White has always been a reliable defender for the Blue Devils, but has struggled mightily to generate any sort of real offense despite a hot start to the season. If the junior forward can't get out of his current rut, Duke's already questionable Williamson-less offense may stall out.
"He’s a dominant player, so for him to be out we really have to try and figure out different things. Maybe play me at the four, maybe go bigger. We’ll see," Barrett said on possible adjustments to make without his teammate.
Looking at the Blue Devils' coming matchups, Williamson's injury couldn't have come at a worse time. Saturday, Duke hits the road to take on Syracuse—the other team to take down the Blue Devils at home, that time when Duke was short of Jones and Reddish. Without Williamson, the Blue Devils won't have the same interior presence to break down the center of the Orange's vaunted 2-3 zone, meaning Duke may have to yet again rely on long-range shooting to get out of serious scoring ruts.
The Blue Devils' road campaign doesn't get much easier from there, as Duke will face Virginia Tech on the road Tuesday—a venue that has eluded the Blue Devils the past two years. Although the Hokies use a much smaller, shooter-heavy lineup compared to Syracuse, losing Williamson means the Blue Devils won't have a size mismatch to exploit down low for easy buckets.

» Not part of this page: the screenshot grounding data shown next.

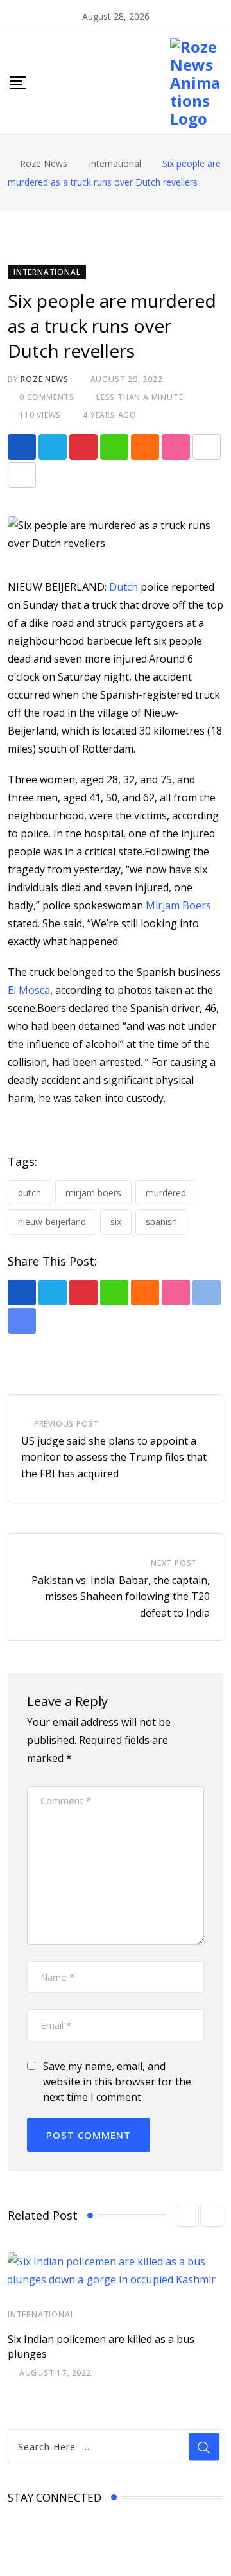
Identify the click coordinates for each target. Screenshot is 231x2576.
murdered (166, 1193)
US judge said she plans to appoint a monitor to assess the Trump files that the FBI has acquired (114, 1457)
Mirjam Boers (178, 905)
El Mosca (29, 990)
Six (115, 1221)
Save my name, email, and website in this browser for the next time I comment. (117, 2081)
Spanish (161, 1221)
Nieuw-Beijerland (52, 1221)
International (41, 2314)
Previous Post (66, 1423)
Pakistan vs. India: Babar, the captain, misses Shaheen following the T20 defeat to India (120, 1596)
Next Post (174, 1563)
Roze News (44, 379)
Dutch (125, 587)
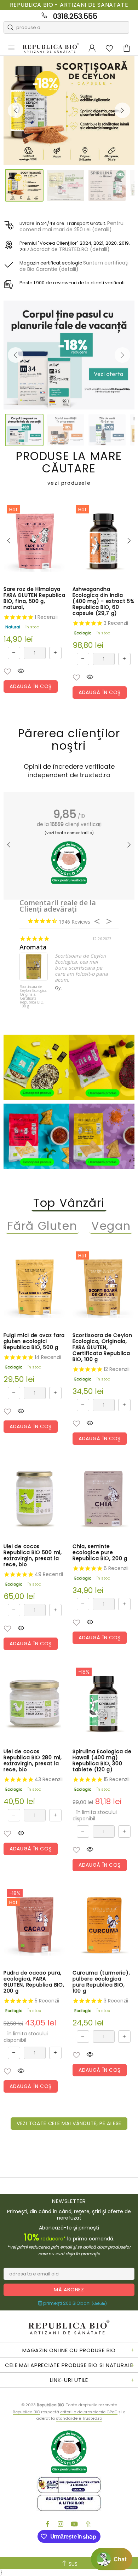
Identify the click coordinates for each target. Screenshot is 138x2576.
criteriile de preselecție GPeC (88, 2412)
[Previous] (15, 110)
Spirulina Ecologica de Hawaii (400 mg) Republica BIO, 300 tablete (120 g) (102, 1761)
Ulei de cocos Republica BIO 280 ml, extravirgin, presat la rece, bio (33, 1761)
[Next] (122, 110)
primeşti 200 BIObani (74, 2303)
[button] (7, 671)
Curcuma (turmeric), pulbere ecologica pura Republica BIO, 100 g (101, 1982)
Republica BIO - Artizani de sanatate (69, 5)
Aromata (33, 947)
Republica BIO (51, 48)
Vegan (111, 1226)
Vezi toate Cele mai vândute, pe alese (69, 2123)
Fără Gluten (42, 1226)
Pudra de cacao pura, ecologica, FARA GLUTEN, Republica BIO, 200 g (34, 1982)
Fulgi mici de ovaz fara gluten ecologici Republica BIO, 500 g (34, 1341)
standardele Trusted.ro (79, 2418)
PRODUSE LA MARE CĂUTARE (69, 468)
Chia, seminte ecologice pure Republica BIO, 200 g (100, 1552)
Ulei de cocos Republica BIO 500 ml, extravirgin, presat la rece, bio (33, 1555)
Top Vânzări (69, 1203)
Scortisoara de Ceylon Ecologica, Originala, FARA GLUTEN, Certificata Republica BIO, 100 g (102, 1347)
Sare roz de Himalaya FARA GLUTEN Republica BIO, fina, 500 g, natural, (34, 598)
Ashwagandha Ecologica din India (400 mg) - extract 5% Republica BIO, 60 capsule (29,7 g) (103, 601)
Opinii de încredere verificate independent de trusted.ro (69, 770)
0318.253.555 (75, 16)
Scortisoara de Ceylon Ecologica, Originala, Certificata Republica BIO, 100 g (33, 996)
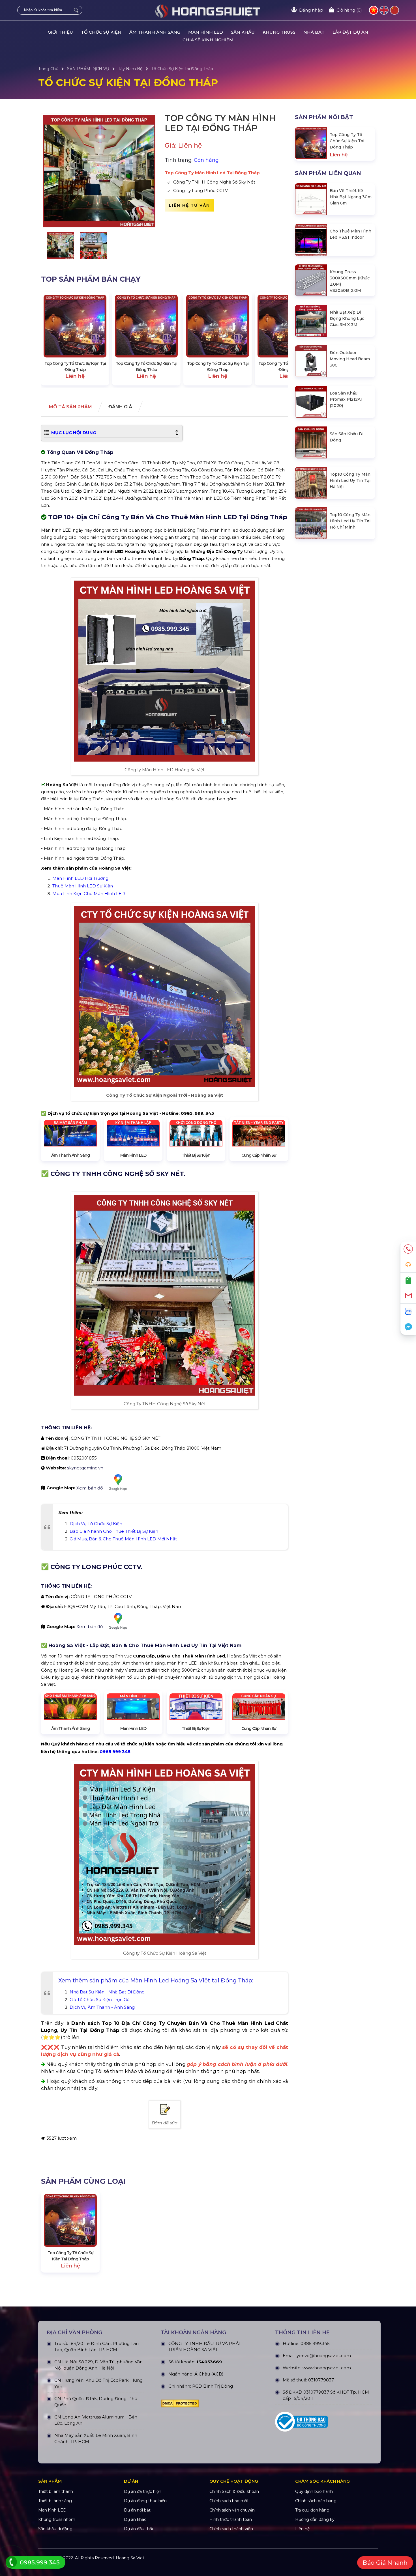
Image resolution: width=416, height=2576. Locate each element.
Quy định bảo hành (314, 2491)
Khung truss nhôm (56, 2519)
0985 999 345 (115, 1751)
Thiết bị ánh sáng (55, 2500)
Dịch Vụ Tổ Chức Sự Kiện (96, 1523)
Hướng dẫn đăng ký (314, 2519)
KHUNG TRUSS (279, 32)
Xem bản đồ (90, 1487)
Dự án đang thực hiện (145, 2500)
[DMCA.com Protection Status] (209, 2403)
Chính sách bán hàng (315, 2500)
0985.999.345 (315, 2343)
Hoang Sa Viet (130, 2557)
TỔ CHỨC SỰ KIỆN (101, 32)
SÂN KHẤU (243, 32)
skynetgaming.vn (85, 1468)
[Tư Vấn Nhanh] (408, 1265)
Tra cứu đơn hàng (312, 2510)
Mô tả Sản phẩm (70, 406)
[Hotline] (408, 1249)
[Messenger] (408, 1327)
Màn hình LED (52, 2510)
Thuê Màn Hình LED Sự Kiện (82, 886)
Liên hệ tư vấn (189, 205)
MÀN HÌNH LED (205, 32)
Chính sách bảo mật (229, 2500)
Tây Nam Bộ (130, 68)
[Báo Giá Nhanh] (408, 1280)
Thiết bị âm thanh (55, 2491)
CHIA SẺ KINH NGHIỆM (208, 39)
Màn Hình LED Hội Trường (80, 878)
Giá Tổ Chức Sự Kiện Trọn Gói (100, 1999)
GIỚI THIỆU (60, 32)
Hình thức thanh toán (230, 2519)
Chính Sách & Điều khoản (234, 2491)
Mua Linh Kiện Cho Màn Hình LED (88, 893)
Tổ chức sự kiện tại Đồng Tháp (182, 68)
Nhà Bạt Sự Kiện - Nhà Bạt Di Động (107, 1992)
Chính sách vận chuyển (232, 2510)
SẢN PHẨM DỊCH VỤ (88, 68)
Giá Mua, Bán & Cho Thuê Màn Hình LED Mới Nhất (123, 1539)
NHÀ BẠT (314, 32)
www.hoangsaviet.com (327, 2367)
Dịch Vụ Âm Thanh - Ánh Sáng (102, 2007)
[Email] (408, 1296)
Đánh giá (120, 406)
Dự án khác (135, 2519)
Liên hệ (302, 2528)
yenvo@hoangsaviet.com (324, 2355)
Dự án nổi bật (137, 2510)
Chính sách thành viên (231, 2528)
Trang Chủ (48, 68)
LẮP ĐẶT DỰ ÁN (350, 32)
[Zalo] (408, 1311)
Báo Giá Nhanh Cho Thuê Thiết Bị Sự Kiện (114, 1531)
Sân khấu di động (55, 2528)
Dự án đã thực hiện (142, 2491)
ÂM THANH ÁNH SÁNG (154, 32)
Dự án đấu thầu (139, 2528)
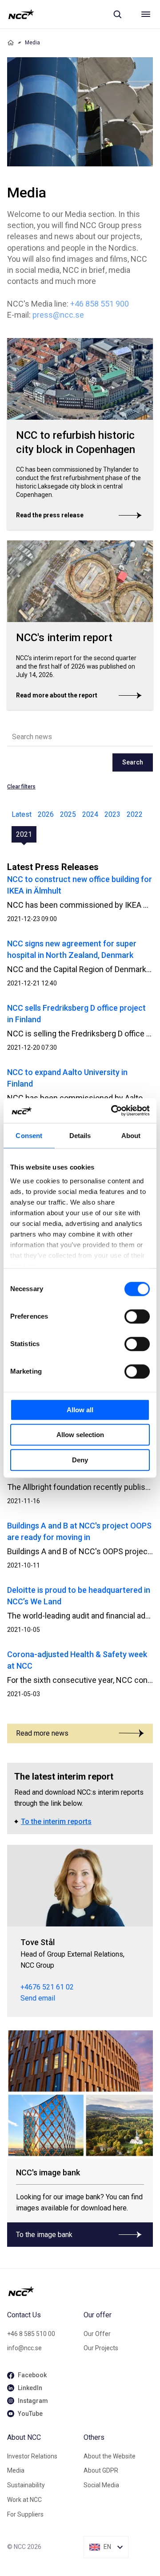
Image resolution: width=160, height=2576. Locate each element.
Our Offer (97, 2333)
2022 (135, 814)
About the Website (110, 2456)
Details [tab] (80, 1135)
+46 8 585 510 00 (31, 2333)
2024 (90, 814)
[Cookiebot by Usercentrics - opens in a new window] (113, 1110)
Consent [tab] (29, 1135)
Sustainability (26, 2485)
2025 (68, 814)
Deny (80, 1460)
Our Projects (101, 2347)
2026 (46, 814)
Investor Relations (32, 2456)
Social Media (101, 2485)
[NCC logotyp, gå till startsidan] (21, 14)
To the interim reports (56, 1821)
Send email (37, 1998)
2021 (24, 834)
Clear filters (21, 787)
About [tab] (131, 1135)
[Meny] (146, 14)
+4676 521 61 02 (47, 1987)
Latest (22, 814)
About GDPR (101, 2470)
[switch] (137, 1316)
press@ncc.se (58, 314)
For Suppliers (25, 2514)
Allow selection (80, 1434)
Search (132, 762)
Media (15, 2470)
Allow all (80, 1410)
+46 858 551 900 (99, 303)
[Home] (10, 42)
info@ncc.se (24, 2347)
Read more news (42, 1733)
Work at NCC (24, 2499)
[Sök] (117, 14)
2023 (112, 814)
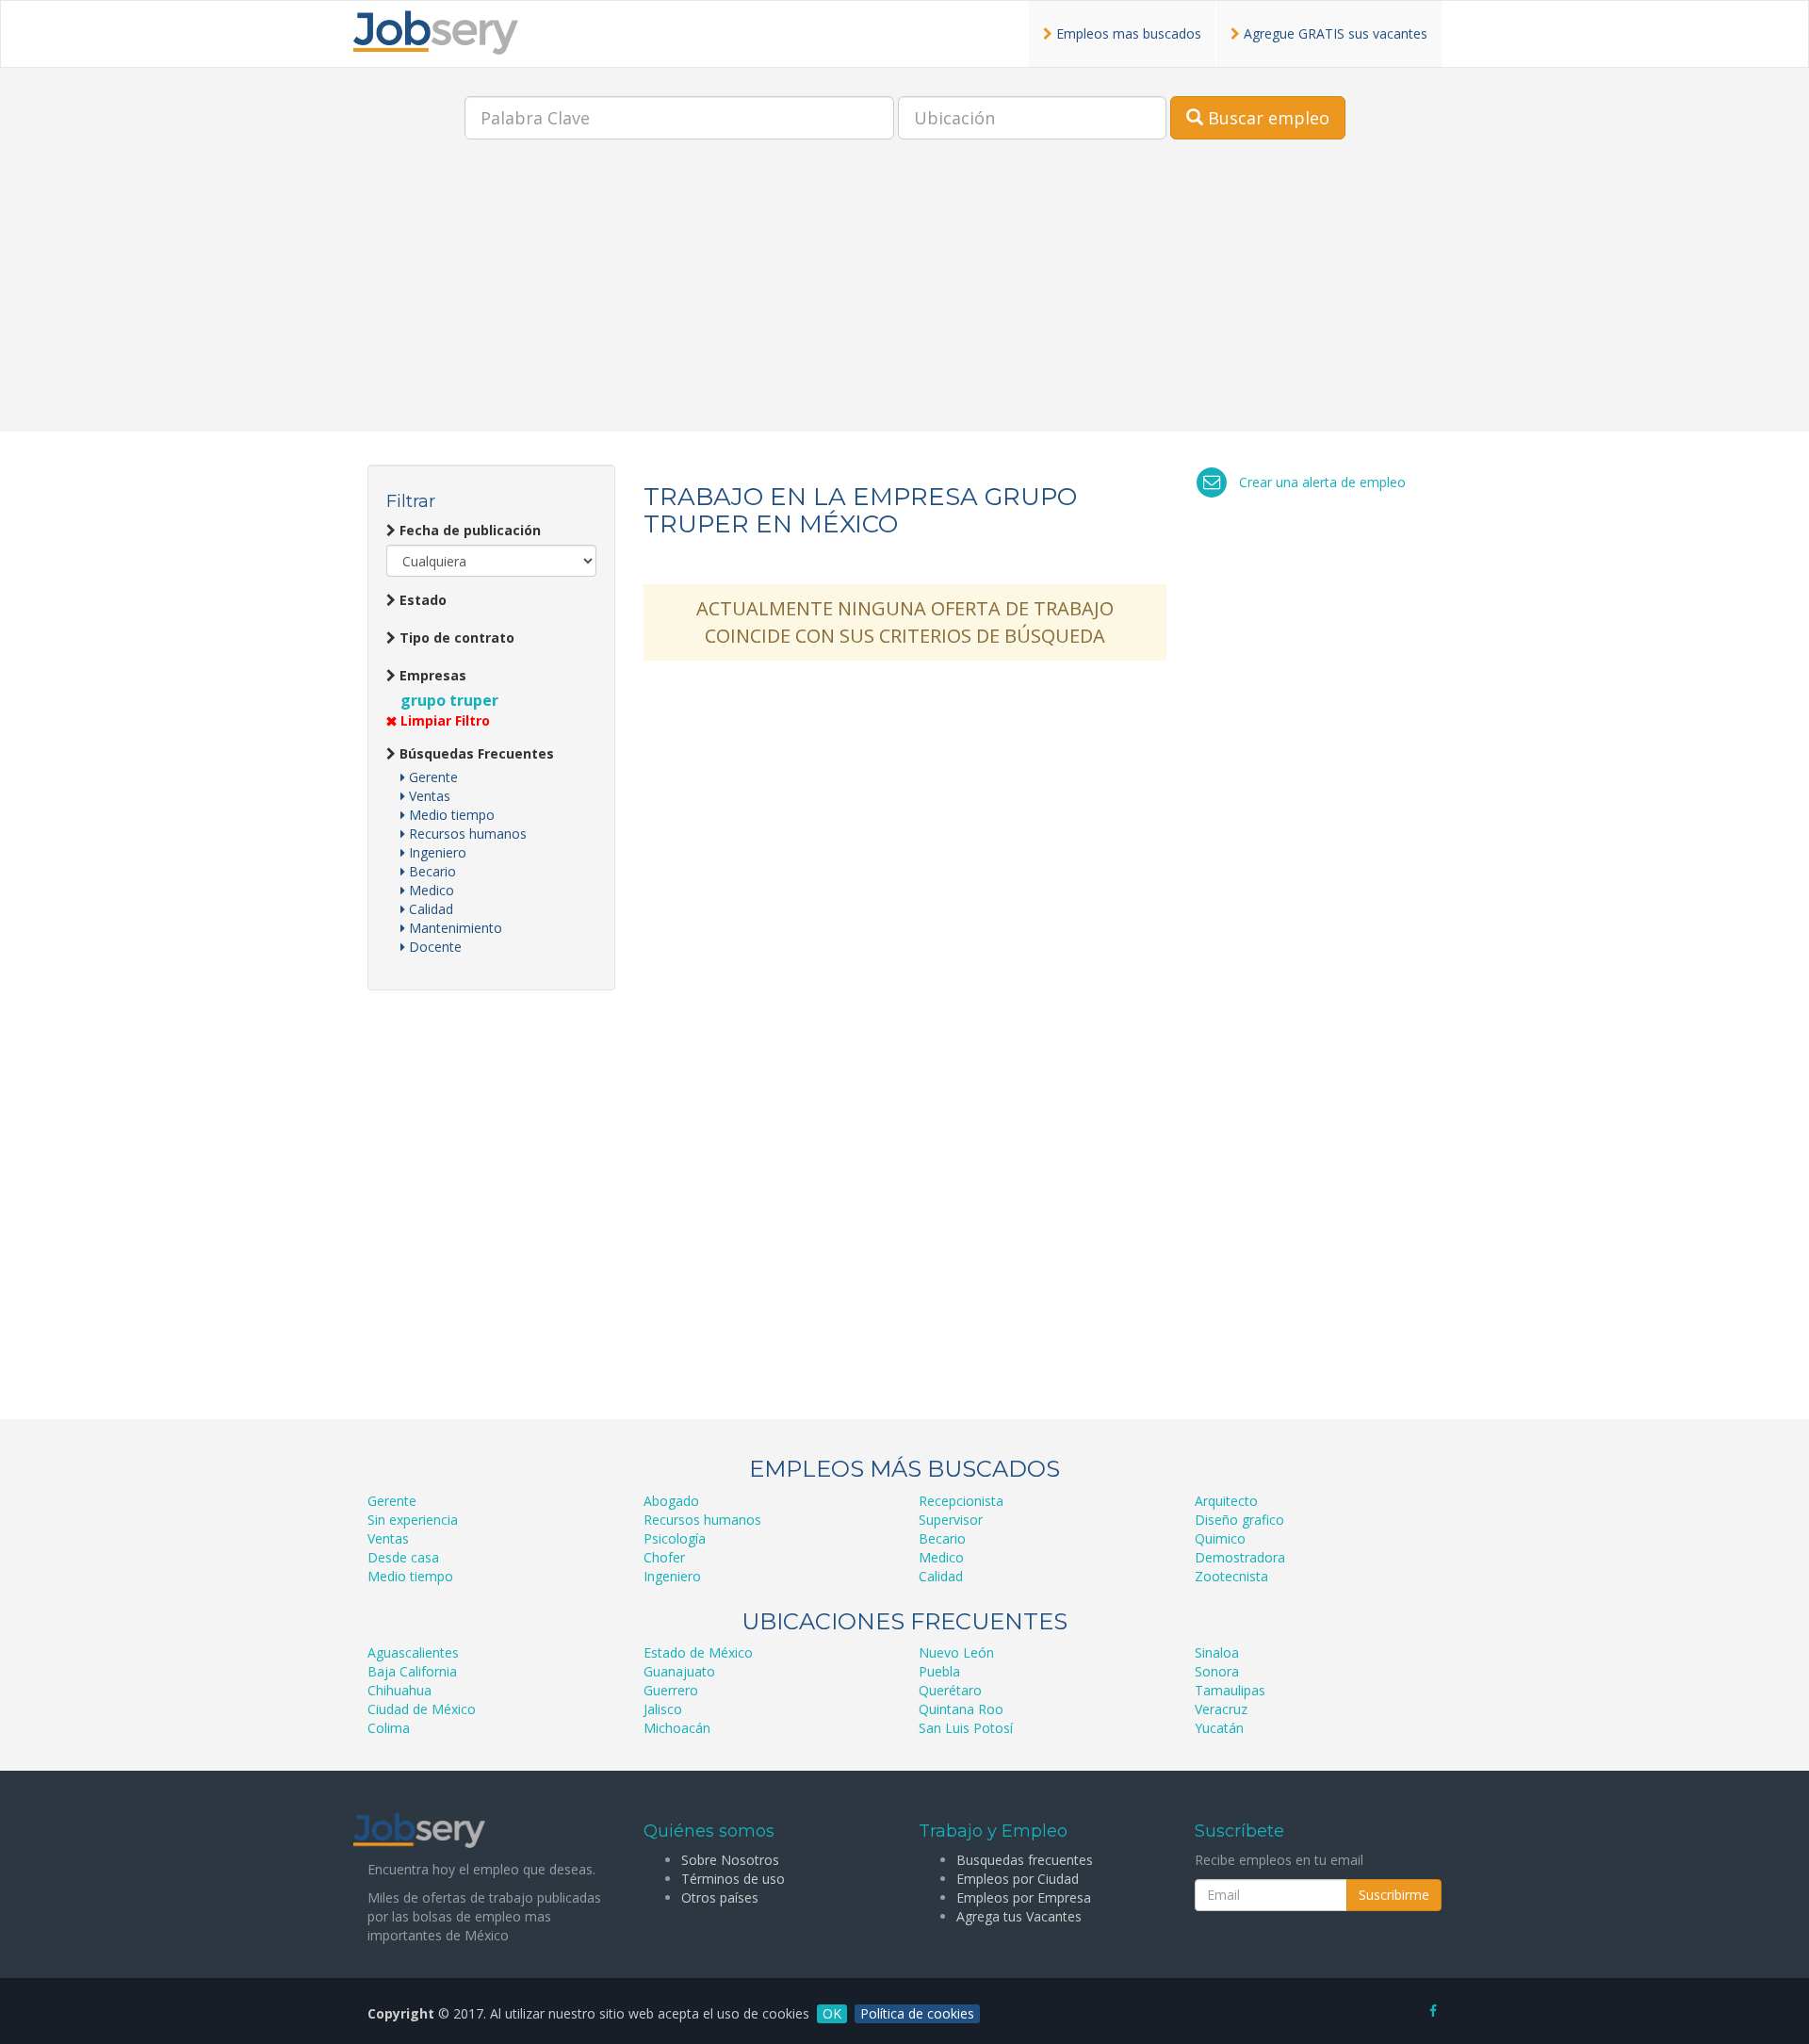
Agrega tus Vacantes (1019, 1916)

At the end of the day, this Duke squad has survived being shorthanded before—the Blue Devils took down Virginia despite lacking a true point guard in Jones. But with Williamson out, Duke has big holes to fill—and not much time to do so.
"It’s not the be all, end all," White said. "At the end of the day it’s one game, as much as it sucks to lose it. We’ve got to move on just like it’s any other game, just like it’s any other opponent."